◆ SOURCE EXTRACT ◆
┌──
2.3 Additional processing

In addition to the above specified manufacturing steps, it is necessary to mention the additional processing of samples, namely their adaptation for subsequent fixation in experimental setup. Depending on what kind of experiment the sample of certain geometry is intended for, it is additionally supplied with structural elements made of solid polyethylene. For example, for strong fixation of rod specimens in the clamps of testing machines, annular plugs are glued using cyanoacrylate adhesive to their ends (see e.g. rod specimen in Figure 2). Solid polyethylene disks with diameters equal to or greater than the diameter of the specimen diameter shall be glued to the ends of the cylindrical specimens. Thin disks for magnetic measurements are completely fixed in a hollow thin-walled cylindrical holder with a height equal to the thickness of the sample (see Figure 3). Shear test specimens (e.g. disks and plates) are usually glued directly to the measurement geometry of the testing equipment.

Figure 3: 
Sample orientation in the measurements of its magnetic properties on a vibrating sample magnetometer.
Figure 3:

Sample orientation in the measurements of its magnetic properties on a vibrating sample magnetometer.

3 Magnetic properties

A common method for determining the magnetic properties of magnetic hybrid composites is to obtain their magnetization curves by means of vibrating sample magnetometry. This method measures the magnetic moment of a sample oscillating with a given frequency and amplitude between a set of pickup coils in an external uniform magnetic field. We utilize a Lake Shore 7407 magnetometer and a nickel sphere with 3 mm diameter and a magnetic moment of m = 6.92 mA m2 at external field H = 398 kA/m and T = 298 K is used as a calibration sample. The method can provide an accuracy of the magnetic moment measurements better than 1% of reading ±0.2% of full scale. For composites magnetic characterization, disk-shaped specimens were used (diameter 4.7 mm, height 1–1.5 mm). The sample plane in the experiment is perpendicular to the external magnetic field, as shown in Figure 3.
└──
◆ DATA EXCERPTS ◆
┌──
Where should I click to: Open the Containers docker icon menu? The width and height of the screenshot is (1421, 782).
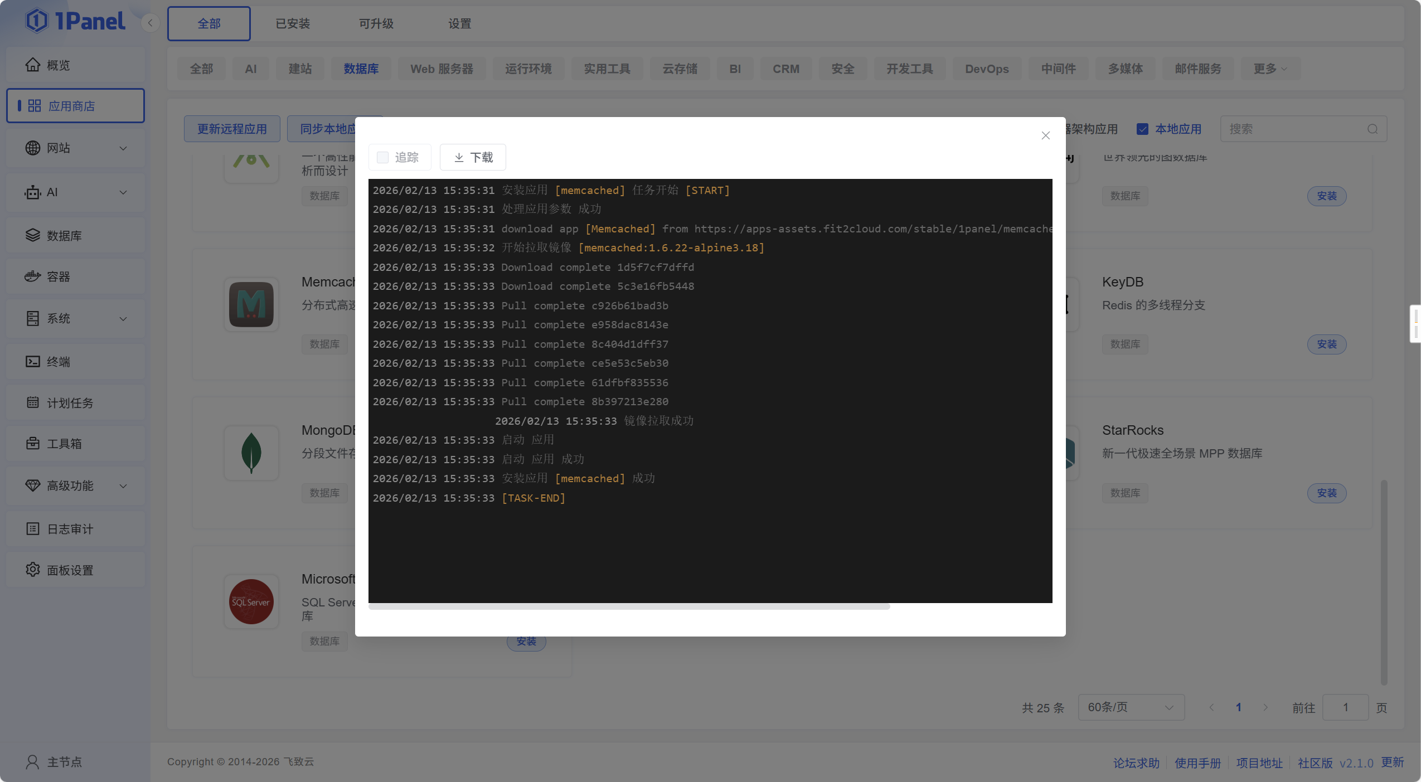click(x=33, y=276)
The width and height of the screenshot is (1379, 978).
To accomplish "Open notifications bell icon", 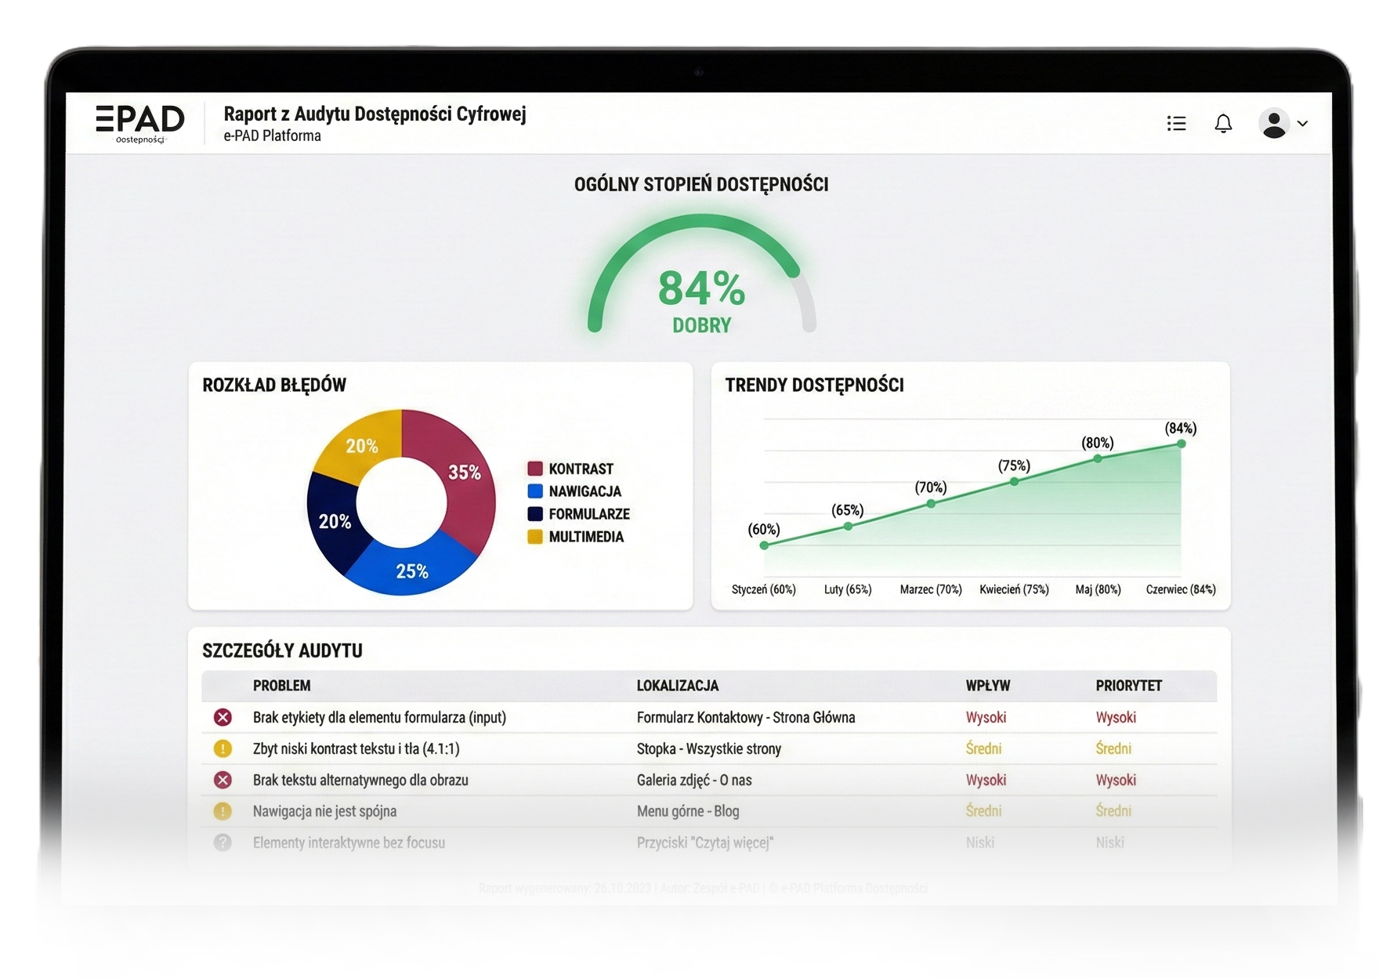I will point(1223,124).
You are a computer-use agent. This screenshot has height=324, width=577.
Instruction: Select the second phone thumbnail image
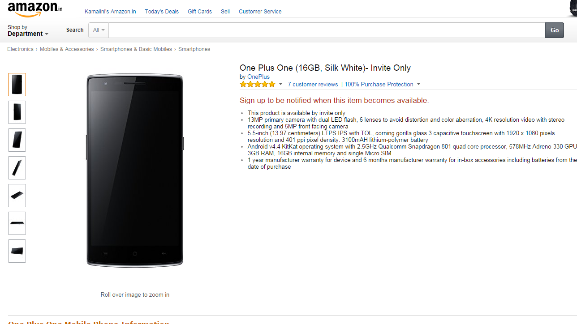tap(17, 112)
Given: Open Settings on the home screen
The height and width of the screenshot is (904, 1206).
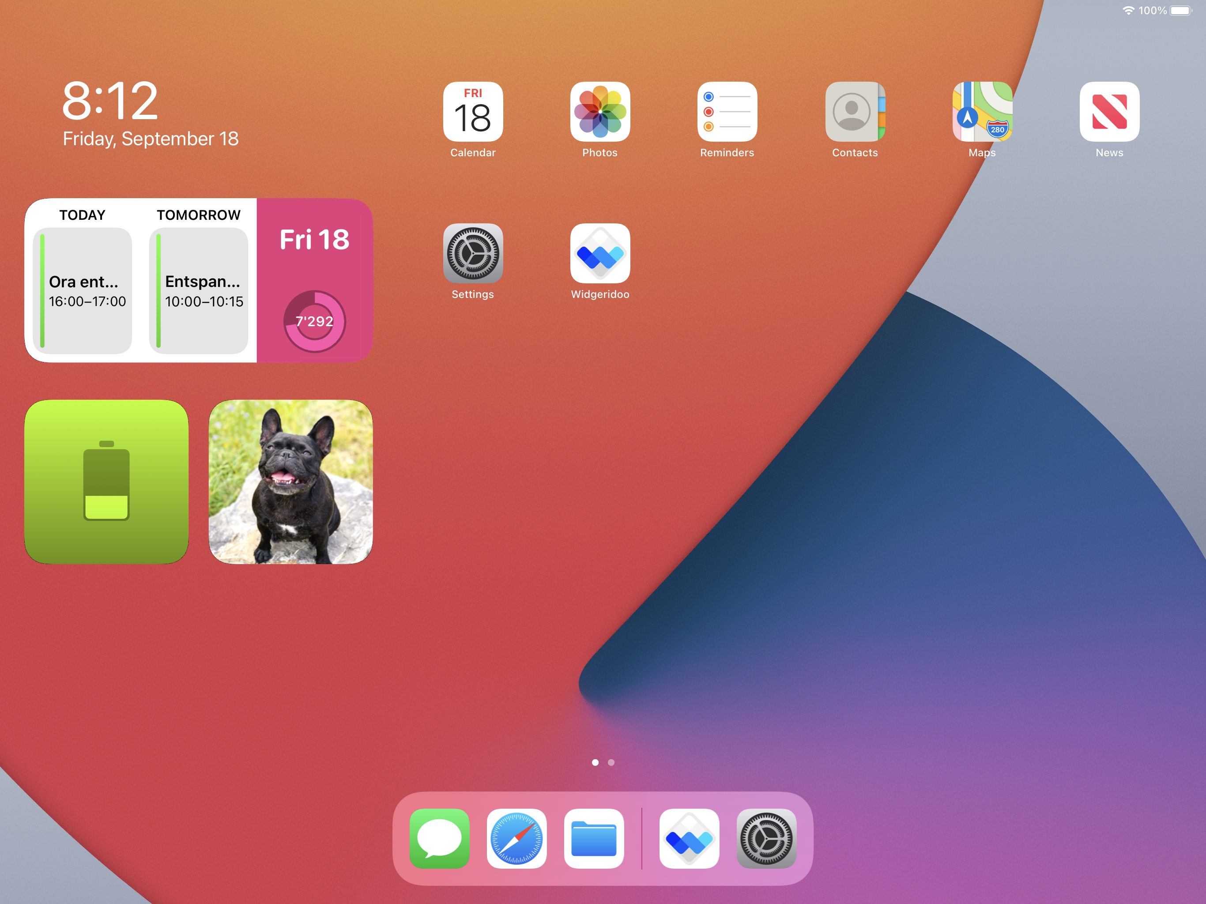Looking at the screenshot, I should coord(473,254).
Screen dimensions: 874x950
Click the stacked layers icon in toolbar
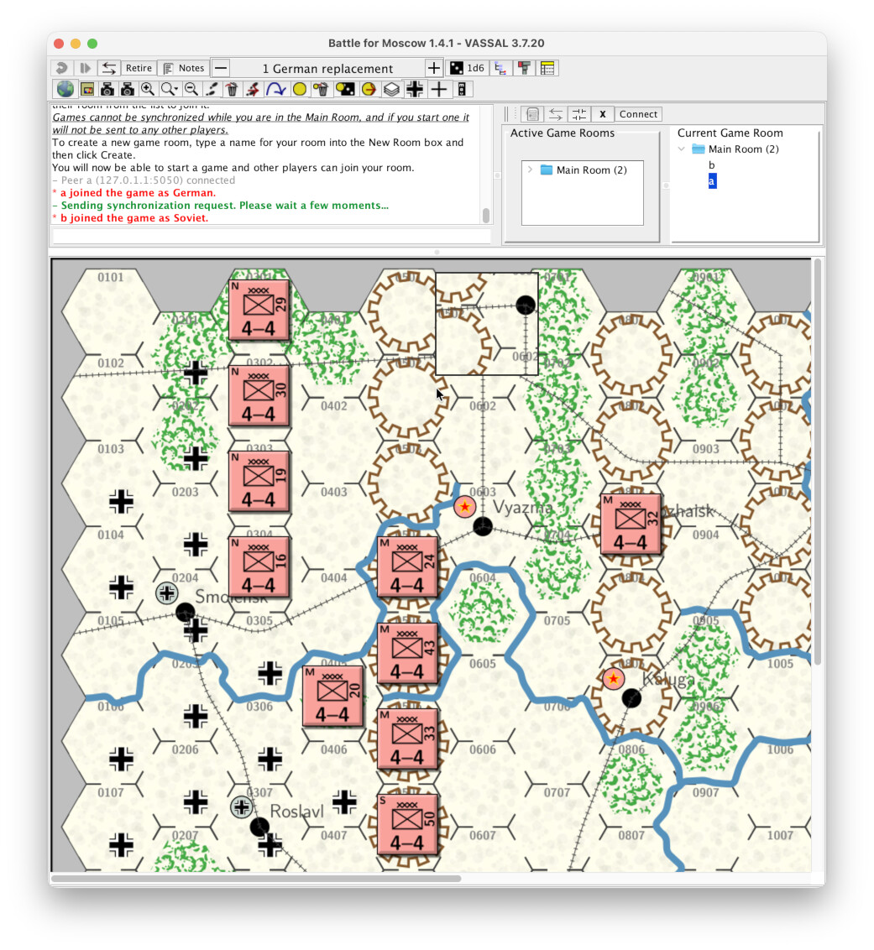[391, 89]
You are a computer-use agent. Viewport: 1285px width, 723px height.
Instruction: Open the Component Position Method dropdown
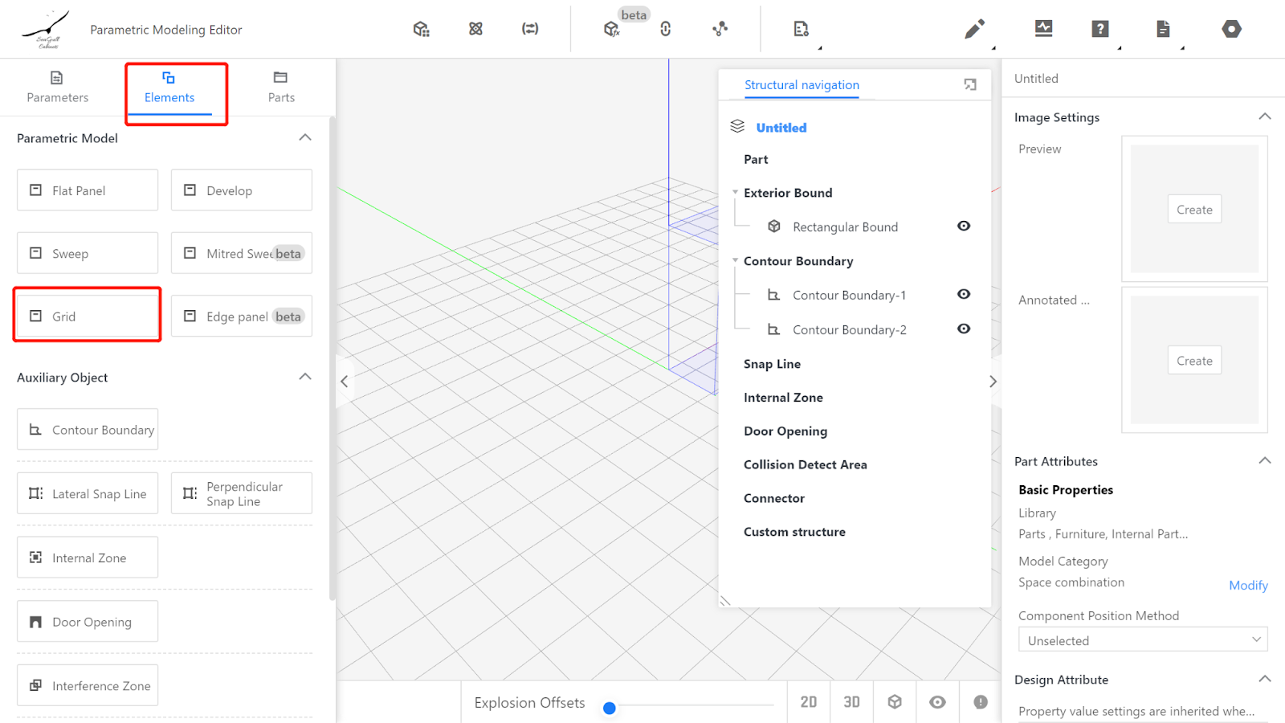pos(1142,640)
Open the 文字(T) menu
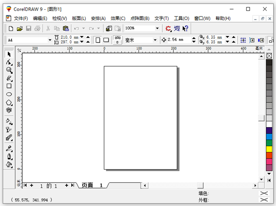Screen dimensions: 276x206 tap(161, 18)
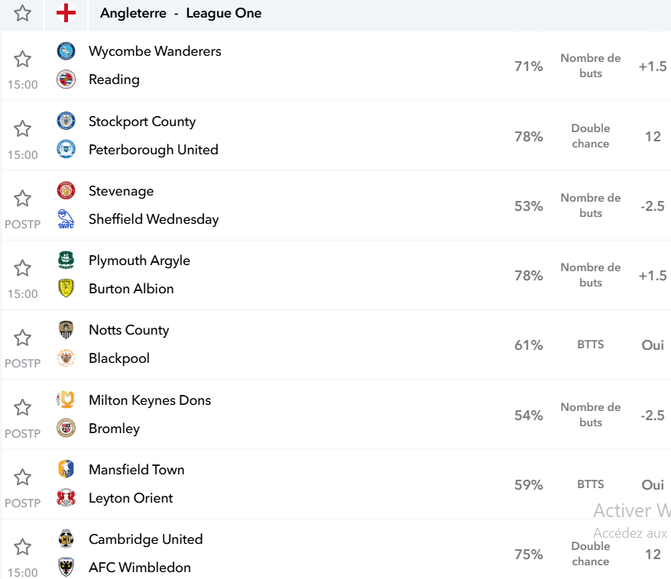The image size is (671, 579).
Task: Click the 54% Nombre de buts -2.5 tip
Action: point(591,415)
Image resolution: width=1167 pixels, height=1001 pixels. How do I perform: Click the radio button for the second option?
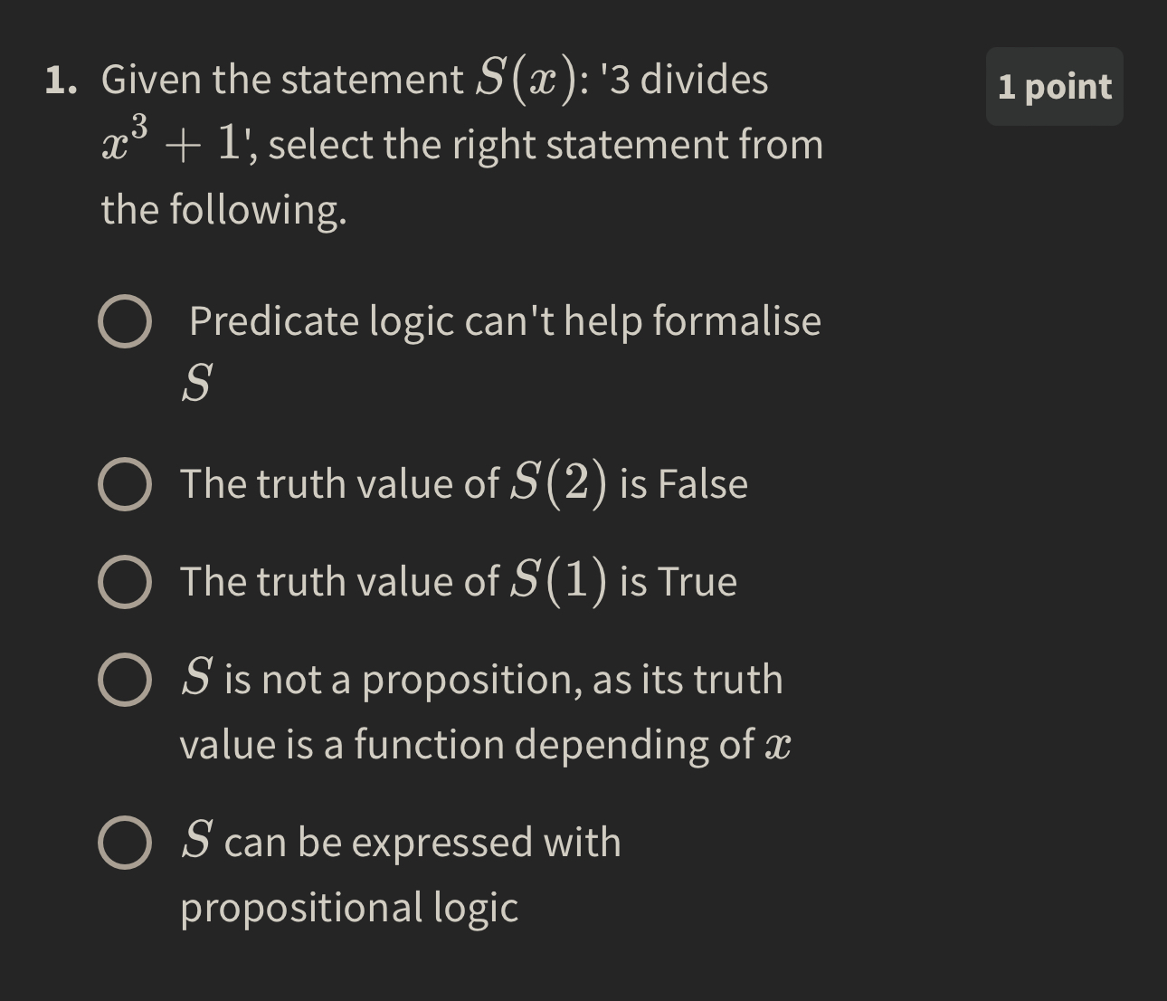(x=126, y=484)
└──
◆ WHAT YOU NEED TO DO ◆
Please decide whether each statement agrees with the sample preparation text. Answer yes or no, and quote the words from the text that settle it.
1. Rod specimens get annular plugs glued to their ends with cyanoacrylate adhesive.
2. The nickel sphere used for calibration has a diameter of 5 mm.
3. During the magnetometer measurements, the sample plane is parallel to the external magnetic field.
The records come from a different source than the text.

◆ CORRECT OUTPUT ◆
1. Yes: "annular plugs are glued using cyanoacrylate adhesive to their ends"
2. No: "a nickel sphere with 3 mm diameter"
3. No: "The sample plane in the experiment is perpendicular to the external magnetic field"